お子さんに「テストで点数を取ればいいでしょ?」と言われると、言い返すのが難しいこともあります。しかし、中学生活において提出物はテストと同じ、あるいはそれ以上に重要な役割を持っています。
「たかが提出物、されど提出物」——中学生にとって提出物が“テストと同じくらい”大切な3つの理由
「うちの子、テストの点数は悪くないのに、通知表の成績が伸びない…」
「毎日『課題やったの?』と確認するのに疲れてしまった」
そんな悩みをお持ちの保護者の方は多いはずです。中学生になると、小学校の頃よりも「提出物」の重みが増し、それが親子喧嘩の種になることもしばしば。
なぜ、学校はこれほどまでに提出物を重視するのでしょうか?今回は、単なる「宿題」の枠を超えた、提出物の本当の重要性について紐解いていきます。
1. 「内申点」を左右する最大の武器になるから
今の公立中学校の成績(評価)は、定期テストの点数だけで決まるわけではありません。
• 知識・技能(テストの点数など)
• 思考・判断・表現(記述問題やレポートなど)
• 主体的に学習に取り組む態度(提出物、授業態度など)
この3つの観点で評価されます。たとえテストが満点でも、提出物が出ていなければ「主体的に取り組む態度」が低くなり、最高評価の「5」を取ることは難しくなります。
逆に言えば、テストが少し苦手でも、提出物を完璧にこなすことで評価を補い、志望校合格に必要な「内申点」を確保することができるのです。
2. 社会に出てから必要な「納期を守る力」の訓練
「期限までに、決められたクオリティのものを出す」これは、大人になって仕事をする上で最も基本的なルールのひとつです。中学校の提出物は、まさにその社会人スキルのトレーニング
・いつまでに終わらせるか逆算する「計画性」
• 面倒なことでも最後までやり遂げる「実行力」
• 忘れないように管理する「自己管理能力」
これらは一朝一夕には身につきません。中学生のうちに失敗を繰り返しながら、自分なりの管理術を身につけることに大きな意味があります。
3. 「わからない」を可視化し、先生との対話になる
提出物は、先生とお子さんを繋ぐコミュニケーションツールでもあります。
ワークの解き方や、レポートの感想欄を見ることで、先生は「この子はここを理解しているな」「ここでつまずいているな」と判断します。
また、丁寧に書き込まれたワークからは「もっとできるようになりたい」という意欲が伝わります。「先生に自分の頑張りを伝えるプレゼン資料」だと考えると、少し向き合い方も変わってくるかもしれません。
保護者として、どう関わればいい?
「やりなさい!」と突き放すのも、「全部チェックしてあげる」と過保護になるのも、どちらも極端かもしれません。
おすすめは、「環境づくり」と「期限の共有」です。
• カレンダーに親子で提出期限を書き込む
• 「終わった?」ではなく「どこまで進んだ?」と声をかける
• 提出できたときは、結果(成績)ではなく「期限を守れたこと」を褒める
最後に
提出物は、単なる作業ではありません。

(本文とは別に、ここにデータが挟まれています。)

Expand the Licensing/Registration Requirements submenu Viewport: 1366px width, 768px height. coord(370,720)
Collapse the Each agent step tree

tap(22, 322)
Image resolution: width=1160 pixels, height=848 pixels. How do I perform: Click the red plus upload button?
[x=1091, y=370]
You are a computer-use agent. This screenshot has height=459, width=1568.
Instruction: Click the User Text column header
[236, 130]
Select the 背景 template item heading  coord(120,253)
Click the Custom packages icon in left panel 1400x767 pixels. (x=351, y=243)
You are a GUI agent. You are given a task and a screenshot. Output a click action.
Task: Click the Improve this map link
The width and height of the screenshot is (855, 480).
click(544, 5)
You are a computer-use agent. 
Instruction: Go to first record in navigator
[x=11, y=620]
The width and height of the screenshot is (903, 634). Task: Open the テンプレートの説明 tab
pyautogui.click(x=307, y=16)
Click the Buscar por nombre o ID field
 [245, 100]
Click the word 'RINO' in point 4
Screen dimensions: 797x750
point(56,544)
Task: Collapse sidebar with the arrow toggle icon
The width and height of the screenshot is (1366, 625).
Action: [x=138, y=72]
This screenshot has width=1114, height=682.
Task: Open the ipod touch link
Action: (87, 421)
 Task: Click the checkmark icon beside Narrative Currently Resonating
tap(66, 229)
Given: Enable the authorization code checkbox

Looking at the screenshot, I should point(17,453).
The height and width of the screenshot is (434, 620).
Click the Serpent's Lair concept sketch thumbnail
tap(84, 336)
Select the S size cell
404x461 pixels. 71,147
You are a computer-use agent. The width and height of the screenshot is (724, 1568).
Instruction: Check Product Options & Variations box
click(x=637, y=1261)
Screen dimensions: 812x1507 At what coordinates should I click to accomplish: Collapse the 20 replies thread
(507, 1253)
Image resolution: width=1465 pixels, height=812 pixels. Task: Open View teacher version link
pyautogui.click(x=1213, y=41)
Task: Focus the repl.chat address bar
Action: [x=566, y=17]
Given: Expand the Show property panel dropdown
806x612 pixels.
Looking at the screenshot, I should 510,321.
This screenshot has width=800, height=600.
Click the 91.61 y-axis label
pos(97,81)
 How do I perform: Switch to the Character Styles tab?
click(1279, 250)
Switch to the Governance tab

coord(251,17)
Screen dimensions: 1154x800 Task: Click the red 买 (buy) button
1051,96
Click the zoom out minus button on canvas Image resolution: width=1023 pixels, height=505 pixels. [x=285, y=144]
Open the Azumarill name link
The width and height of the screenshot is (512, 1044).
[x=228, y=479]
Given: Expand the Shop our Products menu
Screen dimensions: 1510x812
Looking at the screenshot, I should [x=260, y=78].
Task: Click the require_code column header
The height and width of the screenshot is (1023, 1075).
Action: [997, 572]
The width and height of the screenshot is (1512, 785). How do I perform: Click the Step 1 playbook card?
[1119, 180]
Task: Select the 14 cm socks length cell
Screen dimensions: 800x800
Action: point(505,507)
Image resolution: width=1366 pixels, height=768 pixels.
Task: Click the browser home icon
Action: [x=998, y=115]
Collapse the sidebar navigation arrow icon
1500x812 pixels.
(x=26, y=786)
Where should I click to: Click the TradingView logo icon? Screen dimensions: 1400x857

お子さんの未来の可能性を広げ、生きる力を育む大切なステップです。
時には親子でぶつかることもあるかもしれませんが、「あなたの頑張りを学校に正しく評価してほしいから応援しているよ」というメッセージが伝われば、お子さんの意識も少しずつ変わっていくはずです。
今日からまた、お子さんの頑張りを一歩離れたところから見守っていきましょう。